L-7 Protocol-Aware Contents Extraction Engine

A set of Cyber Security application like intrusion detection systems (IDS), Lawful Interception (LI) systems and other similar applications require protocol specific analyzers to extract the context of the any traffic stream over network. All these Cyber Security systems requires computationally expensive pattern matching techniques for the packets in high speed network backbones to find anomalous behavior in the packet streams ,extract L-7 protocol specific information and data fields and pass extracted info to respective applications for respective threat identification tasks.

This requires development of a comprehensive L-7 protocol context-aware contents extraction engine that could process data at multi-10Gbps data rates by performing real-time pattern matching for millions of protocol specific patterns and threat signatures, extract L-7 protocol specific fields and protocol payloads for delivery to Cyber Security applications.

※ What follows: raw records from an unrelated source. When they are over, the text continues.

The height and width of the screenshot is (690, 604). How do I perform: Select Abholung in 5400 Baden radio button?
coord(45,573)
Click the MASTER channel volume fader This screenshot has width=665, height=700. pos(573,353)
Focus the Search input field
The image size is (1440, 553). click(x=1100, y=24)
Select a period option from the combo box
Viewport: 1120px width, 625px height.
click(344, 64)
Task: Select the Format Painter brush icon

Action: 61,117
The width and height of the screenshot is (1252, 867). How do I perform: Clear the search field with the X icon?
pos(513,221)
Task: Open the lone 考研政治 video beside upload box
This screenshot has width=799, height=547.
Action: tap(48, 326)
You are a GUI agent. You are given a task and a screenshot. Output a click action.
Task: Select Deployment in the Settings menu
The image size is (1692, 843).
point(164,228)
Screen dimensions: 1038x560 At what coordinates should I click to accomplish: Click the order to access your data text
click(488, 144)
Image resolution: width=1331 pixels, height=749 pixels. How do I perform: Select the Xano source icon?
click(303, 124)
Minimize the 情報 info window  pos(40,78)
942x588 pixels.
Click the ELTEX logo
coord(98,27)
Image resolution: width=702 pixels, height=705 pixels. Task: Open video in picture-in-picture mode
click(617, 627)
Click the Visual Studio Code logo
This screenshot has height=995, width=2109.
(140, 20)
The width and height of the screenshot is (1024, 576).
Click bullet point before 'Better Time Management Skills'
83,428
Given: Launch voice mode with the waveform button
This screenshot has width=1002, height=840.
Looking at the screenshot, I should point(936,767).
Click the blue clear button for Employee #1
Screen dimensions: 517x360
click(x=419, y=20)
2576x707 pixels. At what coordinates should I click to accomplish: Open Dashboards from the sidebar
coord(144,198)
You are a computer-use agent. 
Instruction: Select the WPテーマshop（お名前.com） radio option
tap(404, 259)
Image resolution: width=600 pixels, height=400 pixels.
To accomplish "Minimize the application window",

Proposed L-7 protocol context-aware contents extraction engine is a high speed data processing platform based on DPI Core that performs packet data aggregation for millions of packet streams simultaneously, L-7 protocol specific semantic parsing and fields extraction. Stream reassembly is core component of L-7 protocol specific contents delivery core that requires handling large number of streams with variable sizes for data reassembly in realtime. After data reassembly , L-7 Protocol Semantic Analysis component performs regular expression based extensive pattern matching to parse reassembled data for multiple L-7 protocols and reverse engineering of L-7 protocols and extraction of respective protocol fields along with contents. There is a large set of layer-7 applications including voice, video and data applications that require development of respective protocol analyzers for semantic analysis and need to be embedded in this engine.